### ABOUT THIS EXERCISE:
Find and copy each line of the listing below that has the word "settings" in it.

### THE RECORDS:
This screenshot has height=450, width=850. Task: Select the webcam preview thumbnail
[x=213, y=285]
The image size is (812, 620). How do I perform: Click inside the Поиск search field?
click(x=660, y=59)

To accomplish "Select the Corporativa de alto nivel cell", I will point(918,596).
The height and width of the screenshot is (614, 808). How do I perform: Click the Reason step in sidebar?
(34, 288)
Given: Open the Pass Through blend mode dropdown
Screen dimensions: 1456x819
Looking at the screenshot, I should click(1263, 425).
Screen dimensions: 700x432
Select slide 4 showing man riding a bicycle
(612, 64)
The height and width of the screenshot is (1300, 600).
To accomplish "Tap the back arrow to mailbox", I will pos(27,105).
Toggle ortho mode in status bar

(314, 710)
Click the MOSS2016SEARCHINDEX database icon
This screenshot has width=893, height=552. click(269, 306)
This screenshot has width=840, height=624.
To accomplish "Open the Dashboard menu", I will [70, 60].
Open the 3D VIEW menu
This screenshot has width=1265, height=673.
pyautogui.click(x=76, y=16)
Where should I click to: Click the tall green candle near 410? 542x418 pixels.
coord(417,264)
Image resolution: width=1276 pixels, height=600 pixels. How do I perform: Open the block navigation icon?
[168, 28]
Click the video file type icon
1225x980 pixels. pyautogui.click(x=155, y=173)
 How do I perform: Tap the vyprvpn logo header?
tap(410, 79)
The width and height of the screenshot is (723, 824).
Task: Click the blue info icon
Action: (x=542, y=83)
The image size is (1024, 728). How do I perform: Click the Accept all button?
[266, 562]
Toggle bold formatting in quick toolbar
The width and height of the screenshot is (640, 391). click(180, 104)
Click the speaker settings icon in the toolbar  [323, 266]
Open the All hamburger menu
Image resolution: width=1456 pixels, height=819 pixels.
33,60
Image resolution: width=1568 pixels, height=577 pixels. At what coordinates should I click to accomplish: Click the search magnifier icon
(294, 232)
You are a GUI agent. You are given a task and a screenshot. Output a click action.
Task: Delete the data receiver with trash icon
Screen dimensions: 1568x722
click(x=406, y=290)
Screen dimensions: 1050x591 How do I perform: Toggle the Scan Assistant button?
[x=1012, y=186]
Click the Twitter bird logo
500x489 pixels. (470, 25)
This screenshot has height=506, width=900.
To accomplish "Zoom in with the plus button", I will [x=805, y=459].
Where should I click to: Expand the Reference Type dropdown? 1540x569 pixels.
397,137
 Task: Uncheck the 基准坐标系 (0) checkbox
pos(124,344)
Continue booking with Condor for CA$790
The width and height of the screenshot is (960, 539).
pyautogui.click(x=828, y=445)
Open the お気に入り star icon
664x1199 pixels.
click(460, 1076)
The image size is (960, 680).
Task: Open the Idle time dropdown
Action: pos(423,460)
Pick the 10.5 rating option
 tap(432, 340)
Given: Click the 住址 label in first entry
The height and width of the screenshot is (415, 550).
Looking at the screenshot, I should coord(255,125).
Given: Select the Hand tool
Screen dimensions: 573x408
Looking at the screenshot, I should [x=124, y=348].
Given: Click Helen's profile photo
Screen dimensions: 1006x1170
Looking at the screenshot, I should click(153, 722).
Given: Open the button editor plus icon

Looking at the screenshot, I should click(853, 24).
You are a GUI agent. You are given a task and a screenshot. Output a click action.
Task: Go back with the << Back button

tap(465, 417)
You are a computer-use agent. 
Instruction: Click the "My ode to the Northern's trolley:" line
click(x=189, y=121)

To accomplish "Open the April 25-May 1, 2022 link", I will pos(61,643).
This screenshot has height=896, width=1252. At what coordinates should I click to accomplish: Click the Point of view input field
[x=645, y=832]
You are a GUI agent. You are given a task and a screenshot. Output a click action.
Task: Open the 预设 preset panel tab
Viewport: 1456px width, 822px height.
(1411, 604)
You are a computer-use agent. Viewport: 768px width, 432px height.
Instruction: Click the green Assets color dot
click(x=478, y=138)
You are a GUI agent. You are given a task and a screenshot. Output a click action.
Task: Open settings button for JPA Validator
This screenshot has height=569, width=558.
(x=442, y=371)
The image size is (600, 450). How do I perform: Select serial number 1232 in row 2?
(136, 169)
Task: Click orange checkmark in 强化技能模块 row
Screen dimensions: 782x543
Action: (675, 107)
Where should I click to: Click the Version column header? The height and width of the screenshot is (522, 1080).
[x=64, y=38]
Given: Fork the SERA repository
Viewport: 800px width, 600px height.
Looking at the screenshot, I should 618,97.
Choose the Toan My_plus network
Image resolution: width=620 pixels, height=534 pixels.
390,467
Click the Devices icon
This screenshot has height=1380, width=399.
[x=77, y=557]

### SOLUTION:
Click the speaker settings icon in the toolbar  [323, 266]
Task: Open settings button for JPA Validator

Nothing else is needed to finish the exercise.